In regards to your job..I worked at my last job for almost 10 years and when I told my boss I was leaving he didn't even question it and just said "ok" without even looking at me as if it were nothing. No thank you for your years of service or anything. The most hours I did in one week was 72 so you can imagine how many hours of work I would have given that company when I worked there for so long. Anyway, the strange thing is.. (at least what I'm learning) is that we often tend to put our efforts and energy into things and people that don't give back. Maybe your colleagues' lack of is only showing their true colours and if that is true, then maybe you're better off? On the other hand, perhaps you may be pleasantly surprised and they will show up unexpectedly and find their own ways of saying goodbye to you and wishing you well. I hope it's the latter for you.

In terms of romantic relationships? Your special somebody is out there somewhere. We often get so caught up in age being a defining timeline and it's really got nothing to do with what happens and when. Try not to look around you and compare your life to others as I have found this to be unhelpful and at the end of the day, your path is yours and their path is theirs so why compare? (I'm much better at giving advice than using that advice for my own)
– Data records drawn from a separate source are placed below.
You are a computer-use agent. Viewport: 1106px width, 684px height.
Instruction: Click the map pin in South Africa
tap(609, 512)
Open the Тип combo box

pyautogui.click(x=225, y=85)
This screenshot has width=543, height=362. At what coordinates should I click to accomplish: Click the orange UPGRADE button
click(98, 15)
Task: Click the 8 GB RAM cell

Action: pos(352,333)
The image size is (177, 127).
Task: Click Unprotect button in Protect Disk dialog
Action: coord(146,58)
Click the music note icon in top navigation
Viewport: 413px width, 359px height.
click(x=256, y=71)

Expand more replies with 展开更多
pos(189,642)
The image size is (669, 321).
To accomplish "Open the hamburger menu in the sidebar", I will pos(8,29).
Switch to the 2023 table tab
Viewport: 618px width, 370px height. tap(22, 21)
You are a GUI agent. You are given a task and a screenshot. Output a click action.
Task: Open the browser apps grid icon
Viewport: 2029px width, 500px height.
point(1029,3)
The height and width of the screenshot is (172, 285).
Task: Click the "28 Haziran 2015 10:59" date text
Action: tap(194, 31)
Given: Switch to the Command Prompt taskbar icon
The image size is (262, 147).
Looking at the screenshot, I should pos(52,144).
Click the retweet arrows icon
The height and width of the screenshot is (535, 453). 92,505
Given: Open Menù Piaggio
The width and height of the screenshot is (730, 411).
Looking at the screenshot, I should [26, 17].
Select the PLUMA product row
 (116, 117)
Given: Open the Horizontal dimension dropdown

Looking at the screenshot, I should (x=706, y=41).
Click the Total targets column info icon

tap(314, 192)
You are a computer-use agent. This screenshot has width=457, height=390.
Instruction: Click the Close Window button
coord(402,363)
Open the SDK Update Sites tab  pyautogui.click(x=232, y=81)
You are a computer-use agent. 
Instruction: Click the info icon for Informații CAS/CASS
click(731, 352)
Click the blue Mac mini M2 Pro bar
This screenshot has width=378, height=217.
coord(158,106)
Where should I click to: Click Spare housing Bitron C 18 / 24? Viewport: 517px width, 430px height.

Friends come and friends go. The ones that leave your life probably weren't meant to be there in the first place, and the ones that stick around are the ones who are meant to be in our lives. I would much rather wait for the right ones that have friends for friends' sake. So hold on because there's one, two, three maybe four who knows how many people you will come across one day and you will look back and see that the wait for such good and genuine friends wasn't so bad after all. Besides, I came to quickly understand as soon as I got here on this site and the forums is that we are not alone and although we may not see each other face to face there's something here that all connects us.

Sending you a hug.

Sophia16
Champion Alumni
Champion Alumni

Hi,

Thank you so much for being so open here. That all sounds extremely tough to deal with. Feeling a sense of loneliness and sadness. You have been very strong in getting through all of it.

It is hard not having friends and support but just know the whole BB forum family is here for you.

When you say you try to reach out but it doesn't seem to happen, what do you mean by that?